Ben Farrugia, the Deputy Director of Research at the Taxpayers Alliance, welcomes plans for disclosure of Town Hall pay
Local government is perhaps the most opaque part of the public sector. While departments and some quangos have tentatively embraced a degree of openness about their spending, a reluctant group of councils appear particularly hostile to the notion of public scrutiny. The TaxPayers’ Alliance has been battling this hostility for five years now, shining a light onto council spending and pushing for local authorities to become the model for transparent government. Some – to their great credit – have taken up the challenge. Sadly, most still have not.
The campaign for greater transparency in local government spending took a significant step this year when all major parties committed themselves to the cause. Provoked by public consternation at soaring town hall pay packages, the Government has now begun to add weight to that commitment.
A proposed amendment to the local government accounting regulations (which can be read in full here, pages 10-13) will require all local authorities to replace the current remuneration tables (which just list the number of employees in certain wage brackets) with full details of the remuneration of all employees earning over £50,000. The extent of that detail is spot on: names, salary, bonuses, expenses, compensation payments, pension entitlement and all other emoluments.
It’s an excellent piece of legislation, for which the Department for Communities and Local Government (DCLG) deserves applause. Just as this Government did so much for transparency with the passing of the Freedom of Information Act, this statutory instrument will take that achievement even further. It’s also a great success for those groups who have long been demanding that local authority remuneration be opened up to public scrutiny. Even though the public sector as a whole still has some way to go in terms of transparency, town halls have become notable by their failure to keep up with even the modest improvements made elsewhere. Most quangos, agencies and departments have provided some broad remuneration details for ages, yet council’s continue to refuse to publish theirs voluntarily. This is why the draft amendment is so important and necessary.
But – and this is a significant but – the amendment is not yet law. Currently the statutory instrument is in the draft stage (scheduled for enactment in December). Earlier this year DCLG opened up the proposed amendment to consultation. Which would be fine, except for the fact that the majority of those invited into the consultation (page 7 of the document linked here) are exactly those that have deployed endless obfuscation to frustrate transparency in the past; local authority chief executives, the LGA and SOLACE, to name but a few.
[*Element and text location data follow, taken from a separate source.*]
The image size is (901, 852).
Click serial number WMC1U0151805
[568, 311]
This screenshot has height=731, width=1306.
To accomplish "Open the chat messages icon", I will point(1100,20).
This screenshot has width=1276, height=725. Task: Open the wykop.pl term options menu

Among the addressees, it’s the unions that present the best hope of having argued for the draft amendment to go forward unaltered. No group that actually speaks directly for council tax payers – such as the TPA or one of the Residents and Ratepayers’ Associations – were invited to contribute.
There is a massive risk then that the law which DCLG puts forward in December will be a pale shadow of the excellent draft they have today. This must not be allowed to happen. The self interested concerns of chief executives must not deny the public of their right to know. The Government has done well responding to the public’s demands by drafting a law which will bring local authorities up to the same standard as everyone else. They must now stand firm in the face of opposition. The public, media, political parties – and readers here – must now be vigilant, encouraging the Government and their councils to enact the law as it currently stands. Defeat must not be snatched from the jaws of victory.